Texto seleccionado:
——

El objeto estético es, pues, lo sensible que aparece en su esplendor. Pero ya en esto se diferencia del objeto ordinario, que tiene colores, pero que no es color que produce ruido, pero no es sonido. Pues, a través de los colores o los sonidos, a través de las cualidades sensibles que retiene principalmente por su significación, la percepción se dirige a lo que le interesa: lo útil, como ya lo pensaba Descartes, o el saber que a este nivel apunta a lo útil y busca convertir el objeto natural en objeto de uso. El ruido de la locomotora no interesa al mecánico como interesa a Honegger, ni el del mar al marino como a Debussy. El objeto no es apreciado por sí mismo, y sus virtudes sensibles no son estimadas; veremos por el contrario cómo sí que son buscadas y exaltadas por la operación del artista y por la percepción estética.

——

Entradas de la colección

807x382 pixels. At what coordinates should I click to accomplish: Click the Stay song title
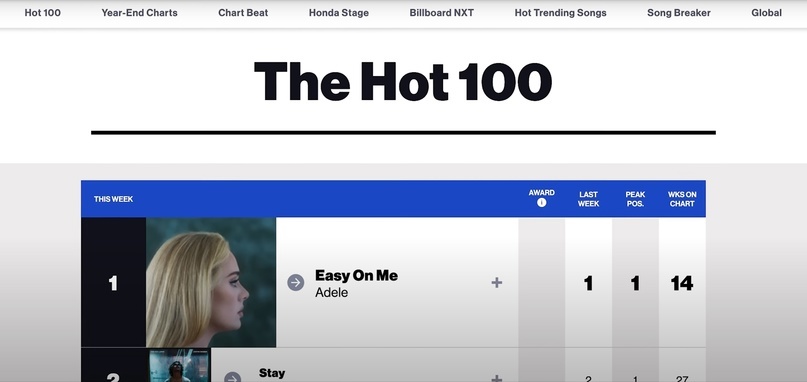[x=272, y=373]
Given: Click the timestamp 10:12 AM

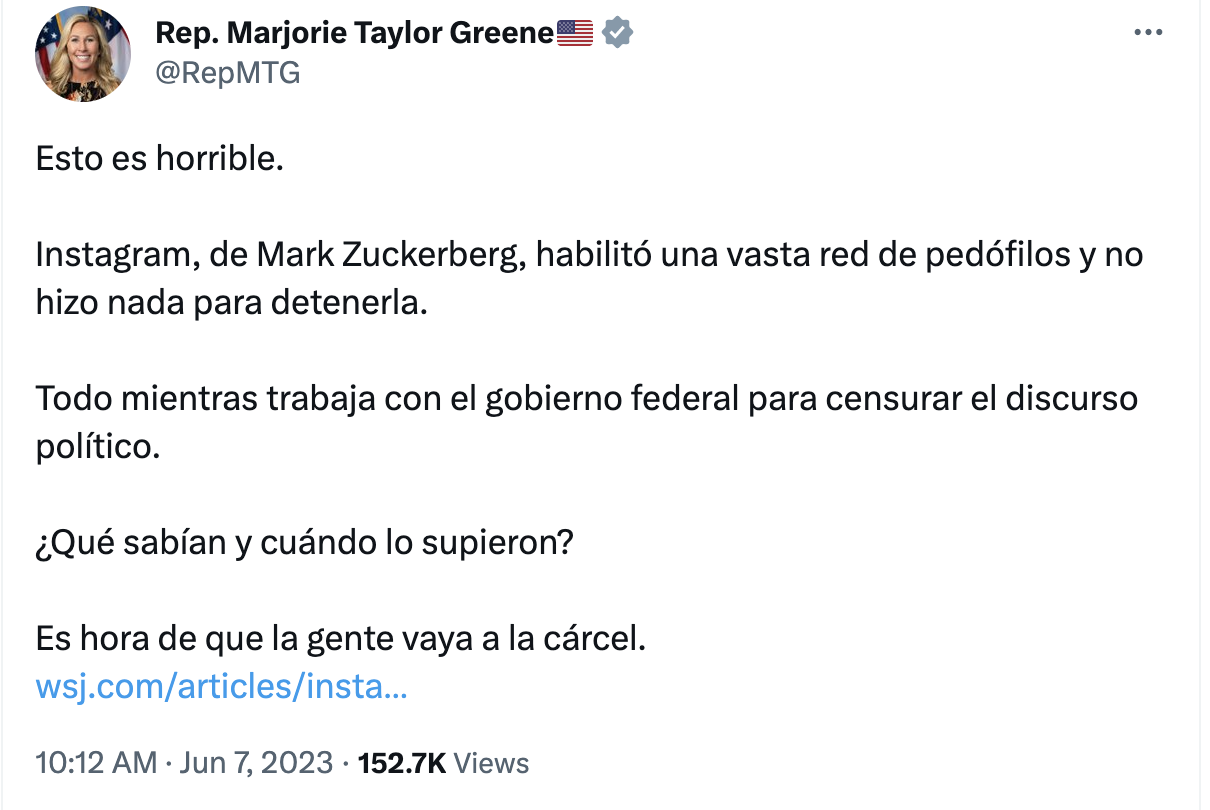Looking at the screenshot, I should 93,763.
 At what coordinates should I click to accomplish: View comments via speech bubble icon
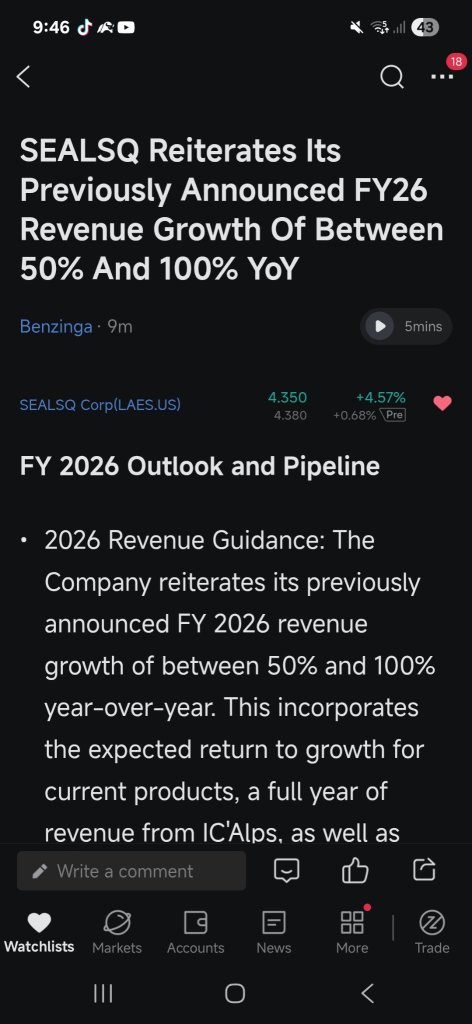[287, 870]

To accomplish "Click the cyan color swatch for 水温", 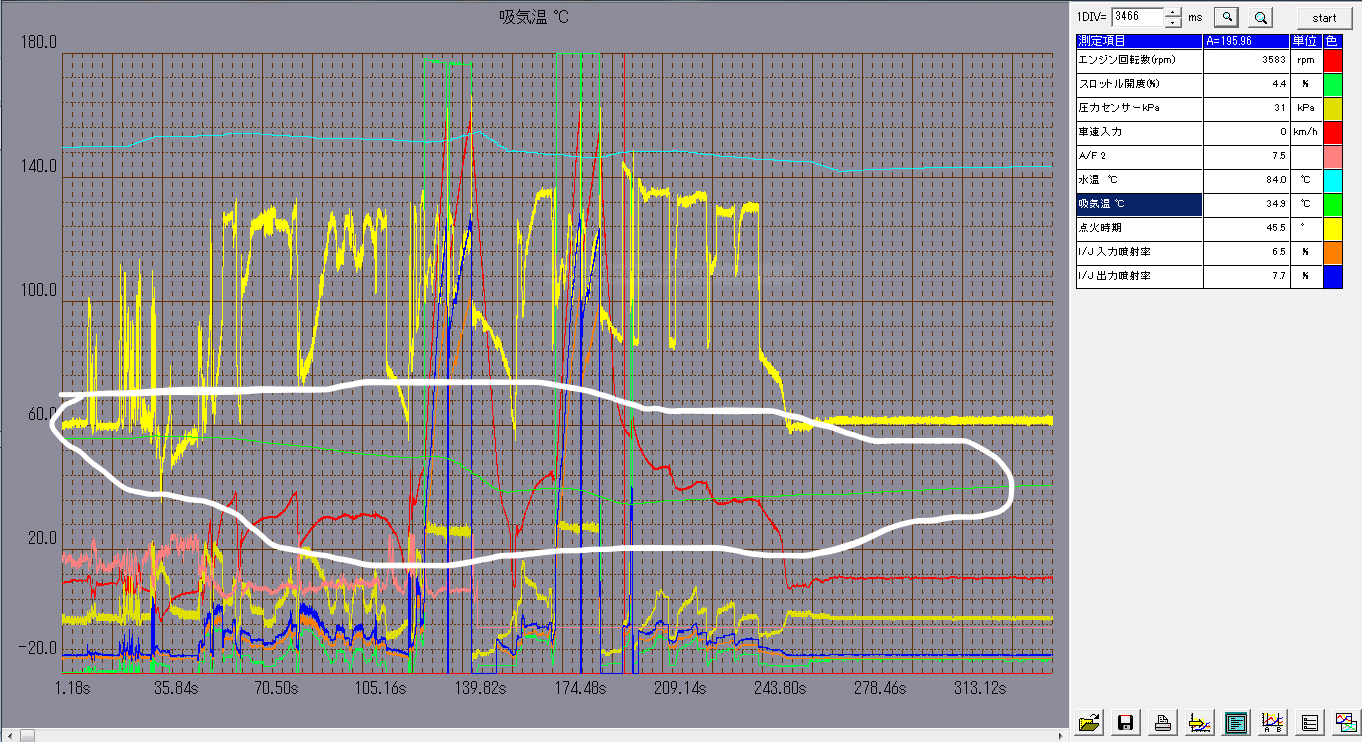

——

Qué harás:
• 1. Responde brevemente estas preguntas sobre el texto del objeto estético:
(a) ¿Hacia qué se dirige la percepción, según el texto?
(b) ¿Qué músico se nombra junto al ruido del mar?
(c) ¿Qué pensador ya concebía lo útil como aquello que interesa a la percepción?
• 2. Indica si cada afirmación concuerda con el texto del objeto estético y cita las palabras que lo deciden:
(a) El objeto estético es lo sensible que aparece en su esplendor.
(b) El ruido de la locomotora interesa al mecánico del mismo modo que a Honegger.
(c) El objeto ordinario es apreciado por sí mismo.
• 3. Prosigue el texto del objeto estético a partir de su última oración.

Respuestas escritas:
• 1.
(a) Hacia lo que le interesa: lo útil, o el saber que a este nivel apunta a lo útil y busca convertir el objeto natural en objeto de uso.
(b) Debussy.
(c) Descartes.

• 2.
(a) Sí: "El objeto estético es, pues, lo sensible que aparece en su esplendor."
(b) No: "El ruido de la locomotora no interesa al mecánico como interesa a Honegger".
(c) No: "El objeto no es apreciado por sí mismo".

• 3.
Para el arte, lo sensible no es ya un signo en sí indiferente, es un fin, y se convierte él mismo en objeto o al menos algo inseparable del objeto al que presta su calidad. La relación de la materia, que es el cuerpo de la obra, y de lo sensible no es la misma que se da en el objeto de uso, en el que la percepción, por un movimiento espontáneo que retomará la física aristotélica, distingue esta materia de las cualidades sensibles porque lo que le interesa de la cosa es su sustancia cósica, aquello por lo cual la piedra es piedra y puede servir para construir, aquello por lo que el acero puede ser utilizado en una máquina, por lo que las palabras tienen un sentido y permiten el intercambio de ideas. El arte, por el contrario, rechaza toda distinción entre la materia y lo sensible: la materia no es otra cosa que la profundidad misma de lo sensible. Esta masa rugosa y resbaladora es la piedra; este sonido frágil, suelto e insinuante es el timbre de la flauta, y la flauta no es otra cosa más que el nombre que damos a dicho sonido: es el sonido mismo el que es materia, y si hablamos de madera o metal, no es para designar la materia del instrumento simplemente, sino que nos referimos a la naturalidad del sonido. Igualmente, cuando los pintores hablan de la materia, no se trata sin más del producto químico o de la tela sobre la que se coloca la pintura, sino del color mismo tomado en su espesor, su pureza, su densidad, según se ofrece en su trabajo, pero sin perder nada de su virtud sensible y de su referencia a la percepción. Así la materia, para el que percibe, es lo sensible mismo considerado en su materialidad, casi se podría decir en su extrañeza; no es necesario invocar para nada un sustrato de lo sensible, es el objeto por sí mismo. Es suficiente que la percepción registre este milagro de lo sensible en toda su plenitud y atestigüe una materia que no se avergüenza en absoluto de sí misma.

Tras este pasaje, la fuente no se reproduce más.